Jonas spazierte mit leichtfüßigen Schritten durch die wärmende Sommersonne. Die stand pünktlich zur Mittagszeit vertikal, direkt über dem Horizont, und erwärmte die Erde mit ihren warmen Strahlen. Im Gegensatz zu dieser Wärme stand ein Geruch von gerade erst geendetem Regenfall, der den Boden matschig und weich aufgelockert hatte. Das Gras wirkte wie ein durchnässter Teppich, den Jonas mit seinen Stiefeln gemächlich ablief.

Er blickte zur Seite. Eine offene, weite und grüne Grasfläche, auf der sich vereinzelt Strukturen und Schemen von Menschen abzeichneten, die allein oder in Gruppen unterwegs waren. Den, wie die anderen, systematisch angelegten Weg aus Kieselsteinen hatte er verlassen und lief zielstrebig auf das andere Ende des Parks zu. Vereinzelt waren auf der großen Fläche auch Bäume übrig, die sich sanft im warmen Wind wogen.

Für einen Moment hielt er inne, legte den Kopf in Richtung Nacken und schloss die Augen. Auch, wenn er es genossen hätte, rieselten keine Regentropfen auf seine Gesichtszüge herab – der Schauer war vorüber, und die Wolken hatten die Sonne schon beinahe wieder komplett freigegeben.
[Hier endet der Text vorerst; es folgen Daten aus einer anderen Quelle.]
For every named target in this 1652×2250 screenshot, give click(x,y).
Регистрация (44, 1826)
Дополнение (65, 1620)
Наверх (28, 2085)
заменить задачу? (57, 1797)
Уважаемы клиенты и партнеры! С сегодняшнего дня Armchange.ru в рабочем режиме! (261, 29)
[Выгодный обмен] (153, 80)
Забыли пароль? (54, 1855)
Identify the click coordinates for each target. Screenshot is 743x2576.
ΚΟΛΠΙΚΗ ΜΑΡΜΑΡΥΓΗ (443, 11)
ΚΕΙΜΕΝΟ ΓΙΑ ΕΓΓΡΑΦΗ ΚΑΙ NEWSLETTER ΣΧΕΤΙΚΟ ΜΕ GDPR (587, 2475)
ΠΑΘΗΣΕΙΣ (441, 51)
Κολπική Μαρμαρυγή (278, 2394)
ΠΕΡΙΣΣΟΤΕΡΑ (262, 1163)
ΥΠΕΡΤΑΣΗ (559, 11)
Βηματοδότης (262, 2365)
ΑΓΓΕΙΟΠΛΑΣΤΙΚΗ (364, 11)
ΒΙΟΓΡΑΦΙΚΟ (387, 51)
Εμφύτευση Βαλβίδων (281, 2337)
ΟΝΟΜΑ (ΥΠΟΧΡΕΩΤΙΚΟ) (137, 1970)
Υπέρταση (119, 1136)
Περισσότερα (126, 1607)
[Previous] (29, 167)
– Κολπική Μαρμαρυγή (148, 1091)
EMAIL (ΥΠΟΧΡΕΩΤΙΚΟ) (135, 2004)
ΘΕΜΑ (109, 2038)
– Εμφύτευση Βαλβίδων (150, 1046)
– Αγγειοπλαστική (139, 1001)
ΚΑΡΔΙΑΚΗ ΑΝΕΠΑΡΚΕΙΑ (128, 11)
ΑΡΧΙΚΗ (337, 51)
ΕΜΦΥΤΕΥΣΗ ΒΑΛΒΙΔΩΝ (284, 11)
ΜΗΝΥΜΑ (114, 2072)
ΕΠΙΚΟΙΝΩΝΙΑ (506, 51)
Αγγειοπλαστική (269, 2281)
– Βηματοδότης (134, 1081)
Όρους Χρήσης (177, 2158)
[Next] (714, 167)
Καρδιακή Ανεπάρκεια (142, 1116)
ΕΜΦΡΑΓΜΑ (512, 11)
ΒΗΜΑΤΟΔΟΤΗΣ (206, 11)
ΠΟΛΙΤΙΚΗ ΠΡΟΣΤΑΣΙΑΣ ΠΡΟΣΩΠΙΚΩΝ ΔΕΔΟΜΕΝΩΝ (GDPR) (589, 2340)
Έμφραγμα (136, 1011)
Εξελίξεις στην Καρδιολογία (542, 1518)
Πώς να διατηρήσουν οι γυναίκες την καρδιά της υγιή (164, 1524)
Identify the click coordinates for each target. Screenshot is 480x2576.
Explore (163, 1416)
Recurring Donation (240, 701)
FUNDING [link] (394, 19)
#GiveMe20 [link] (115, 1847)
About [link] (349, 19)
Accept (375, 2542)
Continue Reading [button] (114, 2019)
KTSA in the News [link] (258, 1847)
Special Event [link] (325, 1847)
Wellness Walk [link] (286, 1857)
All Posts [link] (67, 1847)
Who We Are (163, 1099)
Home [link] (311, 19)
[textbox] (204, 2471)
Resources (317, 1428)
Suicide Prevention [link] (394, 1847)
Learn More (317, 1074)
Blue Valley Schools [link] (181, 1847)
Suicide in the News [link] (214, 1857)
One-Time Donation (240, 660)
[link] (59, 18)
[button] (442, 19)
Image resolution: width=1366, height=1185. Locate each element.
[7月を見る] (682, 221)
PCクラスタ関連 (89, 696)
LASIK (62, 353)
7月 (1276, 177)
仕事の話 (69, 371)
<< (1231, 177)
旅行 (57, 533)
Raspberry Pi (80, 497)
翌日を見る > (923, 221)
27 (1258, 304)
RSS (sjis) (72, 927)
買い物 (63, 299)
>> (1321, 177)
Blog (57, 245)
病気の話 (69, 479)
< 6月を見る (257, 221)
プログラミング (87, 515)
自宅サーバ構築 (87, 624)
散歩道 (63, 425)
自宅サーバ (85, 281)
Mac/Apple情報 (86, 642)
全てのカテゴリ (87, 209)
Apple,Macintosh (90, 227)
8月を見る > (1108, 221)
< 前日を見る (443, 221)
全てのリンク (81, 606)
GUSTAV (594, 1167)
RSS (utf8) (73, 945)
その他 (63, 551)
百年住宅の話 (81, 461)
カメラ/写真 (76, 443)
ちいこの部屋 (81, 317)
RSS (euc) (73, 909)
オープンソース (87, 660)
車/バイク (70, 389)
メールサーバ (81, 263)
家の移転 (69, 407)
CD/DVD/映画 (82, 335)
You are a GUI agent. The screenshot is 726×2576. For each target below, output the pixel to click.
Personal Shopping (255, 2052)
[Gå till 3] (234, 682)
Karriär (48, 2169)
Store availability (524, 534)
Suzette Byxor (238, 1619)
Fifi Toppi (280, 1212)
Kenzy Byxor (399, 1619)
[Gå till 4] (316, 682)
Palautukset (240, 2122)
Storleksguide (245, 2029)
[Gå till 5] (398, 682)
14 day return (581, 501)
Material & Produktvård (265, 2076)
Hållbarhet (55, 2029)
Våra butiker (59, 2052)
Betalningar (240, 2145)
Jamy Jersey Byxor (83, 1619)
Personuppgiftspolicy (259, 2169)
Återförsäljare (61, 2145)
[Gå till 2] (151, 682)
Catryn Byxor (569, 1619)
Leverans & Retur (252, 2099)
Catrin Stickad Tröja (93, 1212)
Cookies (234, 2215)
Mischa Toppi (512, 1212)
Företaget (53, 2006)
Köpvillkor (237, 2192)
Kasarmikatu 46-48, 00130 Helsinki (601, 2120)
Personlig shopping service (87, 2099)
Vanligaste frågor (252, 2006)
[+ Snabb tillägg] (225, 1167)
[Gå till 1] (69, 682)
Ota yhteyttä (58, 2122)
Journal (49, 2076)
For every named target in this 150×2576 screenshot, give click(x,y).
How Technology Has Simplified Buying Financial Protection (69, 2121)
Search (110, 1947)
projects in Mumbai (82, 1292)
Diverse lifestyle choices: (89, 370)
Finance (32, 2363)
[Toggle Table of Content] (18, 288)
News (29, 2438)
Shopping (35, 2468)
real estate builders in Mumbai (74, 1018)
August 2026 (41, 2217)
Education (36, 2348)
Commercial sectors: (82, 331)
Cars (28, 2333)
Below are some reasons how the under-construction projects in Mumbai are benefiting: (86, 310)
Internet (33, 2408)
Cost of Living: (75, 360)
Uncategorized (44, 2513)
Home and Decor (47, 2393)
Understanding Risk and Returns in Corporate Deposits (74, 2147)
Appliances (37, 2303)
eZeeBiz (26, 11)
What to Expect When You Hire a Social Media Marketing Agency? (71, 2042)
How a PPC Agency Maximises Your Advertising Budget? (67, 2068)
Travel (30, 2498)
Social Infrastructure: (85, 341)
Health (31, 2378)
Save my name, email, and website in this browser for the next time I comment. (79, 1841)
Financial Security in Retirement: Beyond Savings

Das Schauspiel des Wetters und der Natur faszinierten ihn schon immer, und mit diesem Gedanken atmete er einmal tief den Geruch des Regens und der durch den nahegelegenen Wald gefilterten Luft ein. Mit einem leichten Lächeln und einem entspannten Gesichtsausdruck spazierte er weiter den erweichten Boden aus Gras entlang.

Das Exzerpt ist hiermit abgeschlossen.